Bard's Drafting Journal

Y Mabinogion

The First Branch of the Mabinogi

Pwyll dreamt. Grey-black clouds swirled around him in a storm as he let his hounds free. He chased them on horseback, the thrill of the hunt hot in his veins. The dogs turned a corner, chasing the scent of the game and letting out their cries.

The eye of the storm stared deep into his soul.

Pwyll woke with a start. The dream had felt so real. He wiped the sweat from his forehead, looked out through the window. The hour was still early, the night a dark, silent calm upon the court of Arbeth. Still, the morning light was not far off. He thought back to his dream, and knew right then he wanted to hunt.

The Prince of Dyfed got up and dressed into his robe. A handful of courtesans were about, to whom he told to ready his horse and hunting gear. “By noon I shall return.” He told them, heading to gather his hounds.

Pwyll spared no time to eat—the dream called him to hunt far too strongly. Serfs dressed him into his hunting gear and helped him upon his horse. He bade them a brief farewell, setting forth towards his favourite hunting ground: Glyn Cuch. A fair ride away, but none could beat it.

Upon arriving at Glyn Cuch, it took little time for his dogs to pick up a trail of scent, whining, eager to follow. Pwyll let them go, giving chase behind his hounds, darting from tree to tree into ever deeper parts of the forest.

Then came the cry of hounds. Not his hounds, nor the cry of any dog or wolf he’d ever heard. He came upon a clearing, where he and his dogs found another pack surrounding a great stag. These dogs were of a pale, ghostly white, shining at times by the early morning light. Their ears and their eyes, though, were of blood red. They were far greater than any canine Pwyll had ever seen, their size shy of a bear.

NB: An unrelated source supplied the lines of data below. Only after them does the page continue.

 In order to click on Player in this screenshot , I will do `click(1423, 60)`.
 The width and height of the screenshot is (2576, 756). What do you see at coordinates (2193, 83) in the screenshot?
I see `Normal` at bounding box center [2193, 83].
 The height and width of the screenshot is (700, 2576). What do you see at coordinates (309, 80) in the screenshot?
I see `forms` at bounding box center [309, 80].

With leaps and slashing claws, the mighty stag was brought down swiftly. Pwyll looked at it and knew it was a great prize, and so chased off the foreign hounds and took the kill for himself, severing the head and feeding his dogs upon it.

Just then, the leaves fell still, as did the swaying of grass and the wind. Pwyll looked about, and saw his hounds too frozen in time. He walked to his mare, finding it to be, as with everything else, frozen still. A cold chill settled upon the clearing and his breath turned to steam as it left his lips. Overcast clouds hid the stars and the growing blue of the morning sky beneath a dark shroud.

“Sir, I know who you are, yet I shall not greet you.” Spoke a voice from behind.

Pwyll turned as the rider dismounted a dapple-grey horse. The stranger wore a cloak of light grey, but as Pwyll looked into his eyes, he recognised them immediately.

Dark grey, black and swirling, the eyes of the storm from his dream.